**Information shown:**
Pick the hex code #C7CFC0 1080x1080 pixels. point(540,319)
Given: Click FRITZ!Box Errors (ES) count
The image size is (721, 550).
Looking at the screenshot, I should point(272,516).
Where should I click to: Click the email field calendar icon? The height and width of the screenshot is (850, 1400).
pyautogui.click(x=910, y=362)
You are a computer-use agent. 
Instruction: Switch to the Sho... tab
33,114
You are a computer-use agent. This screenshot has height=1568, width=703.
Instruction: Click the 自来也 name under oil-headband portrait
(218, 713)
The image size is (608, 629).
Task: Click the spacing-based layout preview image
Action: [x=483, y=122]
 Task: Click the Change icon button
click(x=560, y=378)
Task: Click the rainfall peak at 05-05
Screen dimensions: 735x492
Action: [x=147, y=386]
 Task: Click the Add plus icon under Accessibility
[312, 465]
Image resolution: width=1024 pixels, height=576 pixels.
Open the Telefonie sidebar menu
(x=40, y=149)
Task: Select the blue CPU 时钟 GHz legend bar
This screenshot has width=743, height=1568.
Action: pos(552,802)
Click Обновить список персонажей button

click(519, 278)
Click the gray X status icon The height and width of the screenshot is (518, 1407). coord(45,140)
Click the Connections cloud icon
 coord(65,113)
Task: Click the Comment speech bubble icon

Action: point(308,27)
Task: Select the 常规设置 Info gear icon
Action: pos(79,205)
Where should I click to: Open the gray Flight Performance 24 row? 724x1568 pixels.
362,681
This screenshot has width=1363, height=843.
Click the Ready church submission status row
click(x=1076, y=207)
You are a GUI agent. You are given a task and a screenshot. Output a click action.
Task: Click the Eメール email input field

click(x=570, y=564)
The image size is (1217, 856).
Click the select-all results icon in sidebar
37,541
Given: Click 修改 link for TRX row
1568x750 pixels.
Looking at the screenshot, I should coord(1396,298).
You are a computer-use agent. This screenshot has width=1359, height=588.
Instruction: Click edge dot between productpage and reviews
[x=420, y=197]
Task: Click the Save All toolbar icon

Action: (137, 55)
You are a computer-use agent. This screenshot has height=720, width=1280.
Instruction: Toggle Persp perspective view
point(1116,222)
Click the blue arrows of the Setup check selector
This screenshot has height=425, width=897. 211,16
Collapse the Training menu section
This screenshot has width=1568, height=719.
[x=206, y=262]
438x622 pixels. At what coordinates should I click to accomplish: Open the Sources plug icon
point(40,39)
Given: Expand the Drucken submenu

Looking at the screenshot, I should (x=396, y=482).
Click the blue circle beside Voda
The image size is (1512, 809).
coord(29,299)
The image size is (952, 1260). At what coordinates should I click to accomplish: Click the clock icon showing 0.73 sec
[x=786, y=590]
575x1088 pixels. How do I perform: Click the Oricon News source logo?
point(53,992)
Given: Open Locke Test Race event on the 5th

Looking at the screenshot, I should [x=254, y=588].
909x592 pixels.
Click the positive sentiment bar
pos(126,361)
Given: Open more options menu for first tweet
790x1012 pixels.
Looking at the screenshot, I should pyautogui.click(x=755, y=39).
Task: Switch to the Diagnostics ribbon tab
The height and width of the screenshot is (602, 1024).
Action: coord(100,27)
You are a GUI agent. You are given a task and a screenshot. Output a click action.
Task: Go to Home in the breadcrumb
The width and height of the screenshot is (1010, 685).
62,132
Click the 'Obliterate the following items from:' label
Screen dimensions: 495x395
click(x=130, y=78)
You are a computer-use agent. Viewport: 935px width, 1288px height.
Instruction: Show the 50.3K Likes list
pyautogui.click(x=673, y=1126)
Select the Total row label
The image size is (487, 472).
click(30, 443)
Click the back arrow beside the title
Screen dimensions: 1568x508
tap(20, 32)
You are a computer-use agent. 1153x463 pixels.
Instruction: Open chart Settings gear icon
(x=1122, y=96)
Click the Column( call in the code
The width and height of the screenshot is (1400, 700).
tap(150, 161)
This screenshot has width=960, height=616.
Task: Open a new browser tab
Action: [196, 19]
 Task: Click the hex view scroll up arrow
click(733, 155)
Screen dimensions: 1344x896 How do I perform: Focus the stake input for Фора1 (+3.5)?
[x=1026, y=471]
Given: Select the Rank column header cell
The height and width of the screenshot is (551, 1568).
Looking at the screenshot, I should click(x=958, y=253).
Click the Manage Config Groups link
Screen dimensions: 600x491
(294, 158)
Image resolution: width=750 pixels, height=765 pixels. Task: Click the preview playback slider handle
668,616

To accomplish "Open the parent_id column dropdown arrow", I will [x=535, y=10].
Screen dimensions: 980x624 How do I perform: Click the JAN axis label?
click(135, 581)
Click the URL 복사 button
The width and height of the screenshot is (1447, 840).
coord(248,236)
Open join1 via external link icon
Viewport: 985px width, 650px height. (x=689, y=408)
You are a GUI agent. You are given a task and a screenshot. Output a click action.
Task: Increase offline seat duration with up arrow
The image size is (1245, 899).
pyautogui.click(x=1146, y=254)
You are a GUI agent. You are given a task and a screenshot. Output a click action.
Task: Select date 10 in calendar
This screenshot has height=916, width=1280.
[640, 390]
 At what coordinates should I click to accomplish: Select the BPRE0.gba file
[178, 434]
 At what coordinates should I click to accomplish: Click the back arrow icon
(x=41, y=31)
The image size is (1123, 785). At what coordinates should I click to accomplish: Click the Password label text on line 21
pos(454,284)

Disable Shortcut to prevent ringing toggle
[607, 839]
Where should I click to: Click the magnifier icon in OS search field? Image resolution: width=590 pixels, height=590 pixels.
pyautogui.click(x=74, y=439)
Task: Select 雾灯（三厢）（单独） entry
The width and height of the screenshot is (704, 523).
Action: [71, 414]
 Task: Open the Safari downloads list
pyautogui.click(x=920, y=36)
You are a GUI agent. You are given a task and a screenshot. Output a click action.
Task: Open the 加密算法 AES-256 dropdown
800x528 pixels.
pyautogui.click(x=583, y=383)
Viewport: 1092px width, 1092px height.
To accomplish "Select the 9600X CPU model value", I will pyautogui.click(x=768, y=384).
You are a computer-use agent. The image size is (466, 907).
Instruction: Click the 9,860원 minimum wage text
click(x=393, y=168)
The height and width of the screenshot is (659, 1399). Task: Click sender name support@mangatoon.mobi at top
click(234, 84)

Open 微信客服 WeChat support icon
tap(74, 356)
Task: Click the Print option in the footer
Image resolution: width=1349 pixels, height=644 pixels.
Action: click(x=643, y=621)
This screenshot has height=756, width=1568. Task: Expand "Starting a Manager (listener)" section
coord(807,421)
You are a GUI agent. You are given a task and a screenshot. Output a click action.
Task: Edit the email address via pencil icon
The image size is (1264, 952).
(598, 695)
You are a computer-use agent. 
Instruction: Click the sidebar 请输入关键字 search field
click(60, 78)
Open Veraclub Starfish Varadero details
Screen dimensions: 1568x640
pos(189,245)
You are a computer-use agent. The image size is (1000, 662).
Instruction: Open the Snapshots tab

**To do:**
If a line above contains the word "will", list it.

**Result for this task:**
To accomplish "Open the parent_id column dropdown arrow", I will [x=535, y=10].
To accomplish "Select the 9600X CPU model value", I will pyautogui.click(x=768, y=384).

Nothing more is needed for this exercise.